→ **WHAT THE TASK REQUIRES**: Format the data, starting at the beginning and ending at the line containing "(x=86, y=114)", as a two-column CSV with the headers "instruction" and "coordinates". Give one row per item, with its text and its answer each in a single quoted field and line breaks replaced by spaces, and leave out the pictures.

→ **EXTRACTED MATERIAL**:

/---

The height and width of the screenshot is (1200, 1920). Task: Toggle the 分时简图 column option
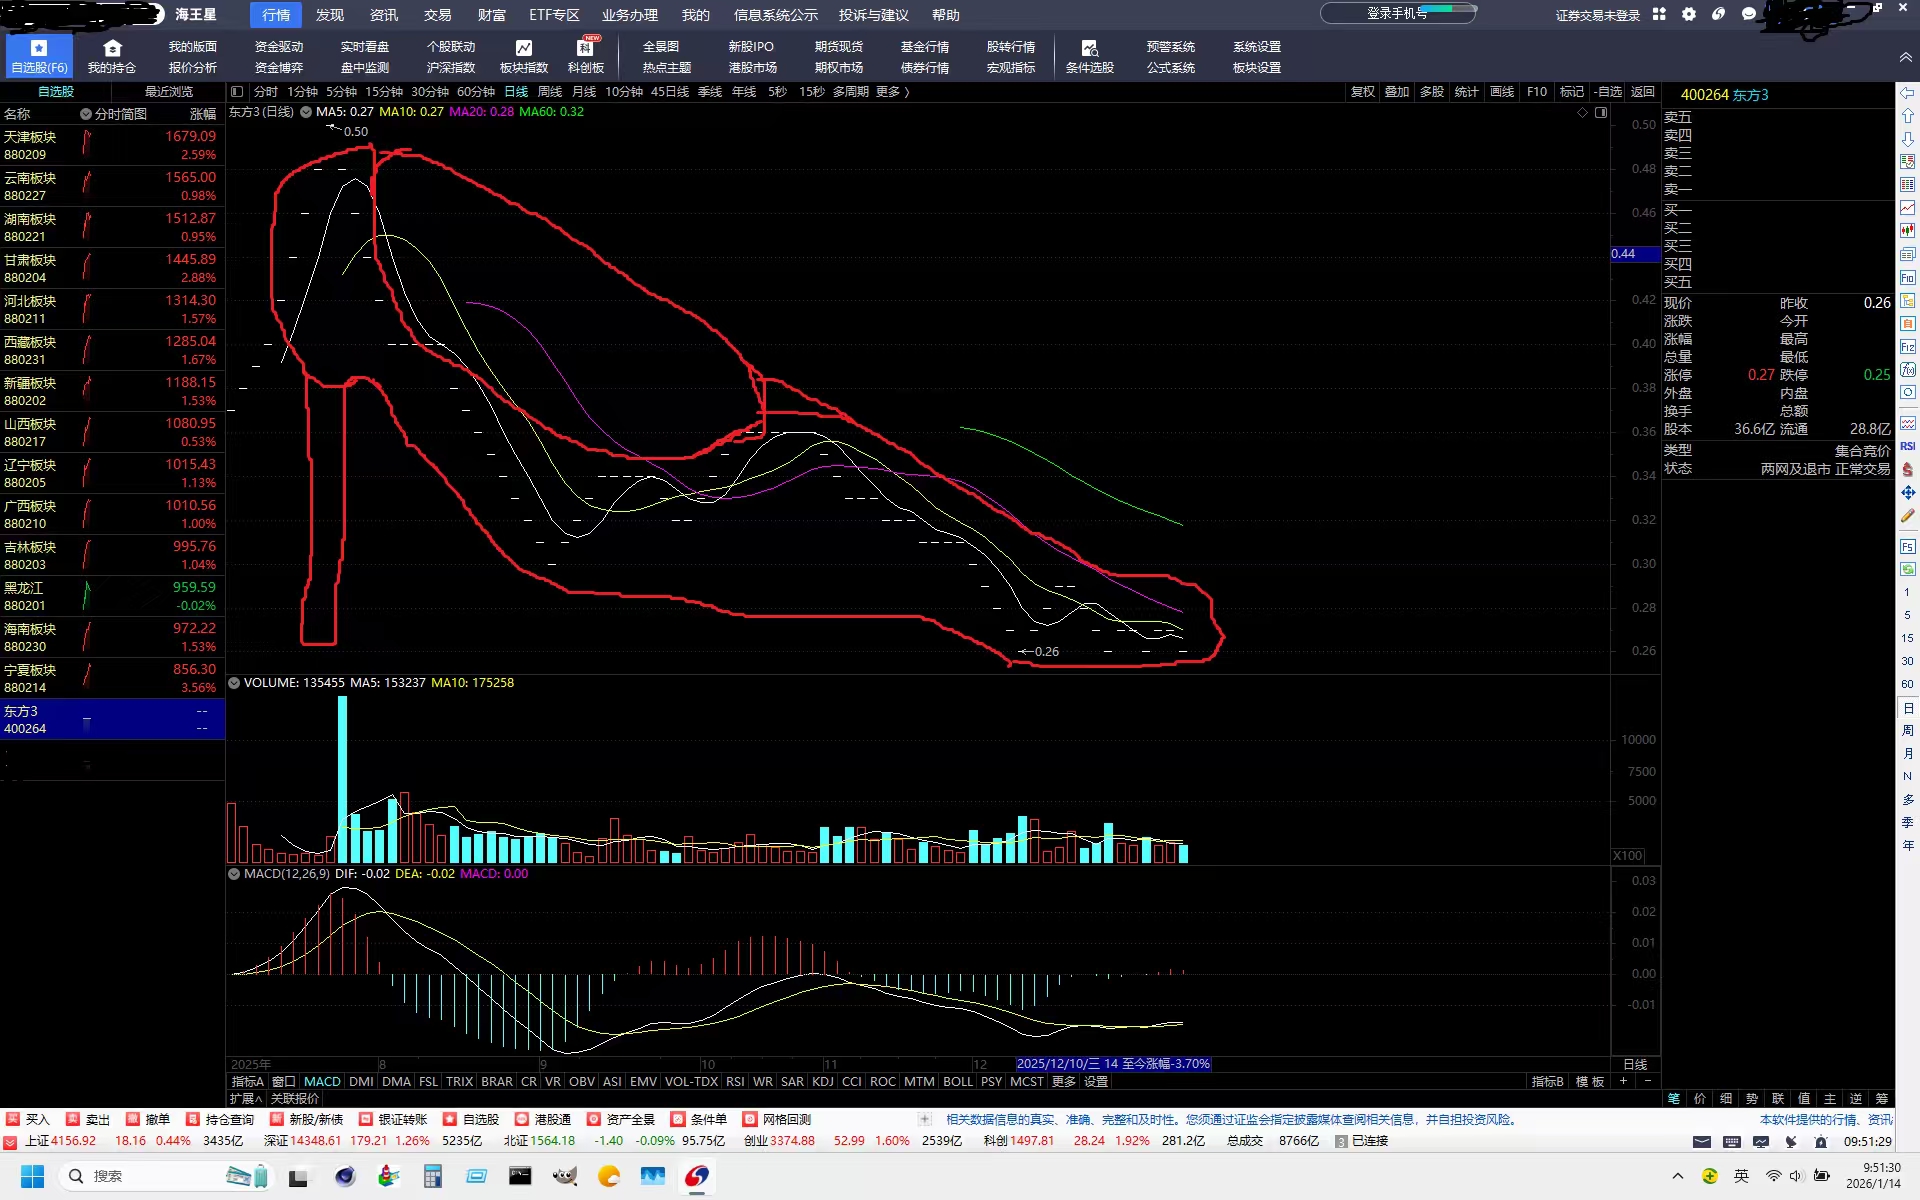(x=86, y=114)
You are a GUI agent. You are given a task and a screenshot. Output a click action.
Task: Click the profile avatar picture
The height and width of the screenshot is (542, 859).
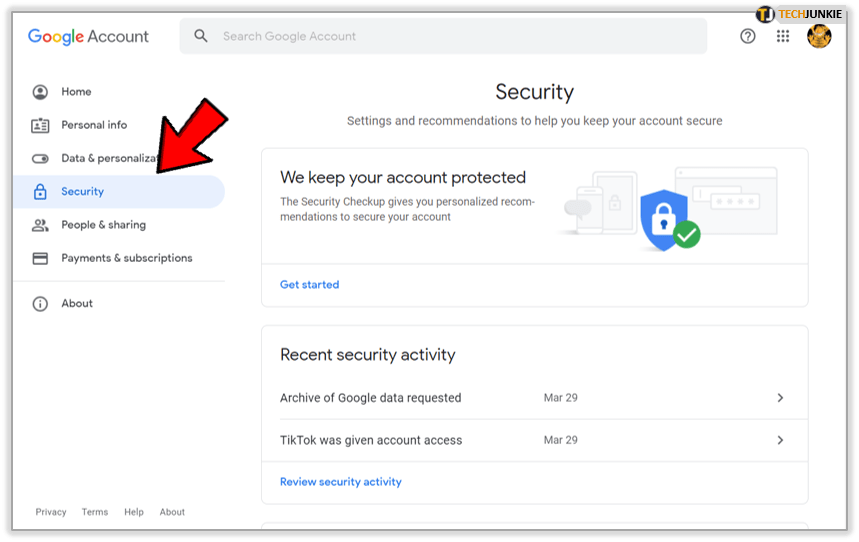coord(819,36)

\---

→ **WRITTEN SOLUTION**:
instruction,coordinates
"The height and width of the screenshot is (1200, 1920). Task: Toggle the 分时简图 column option","(x=86, y=114)"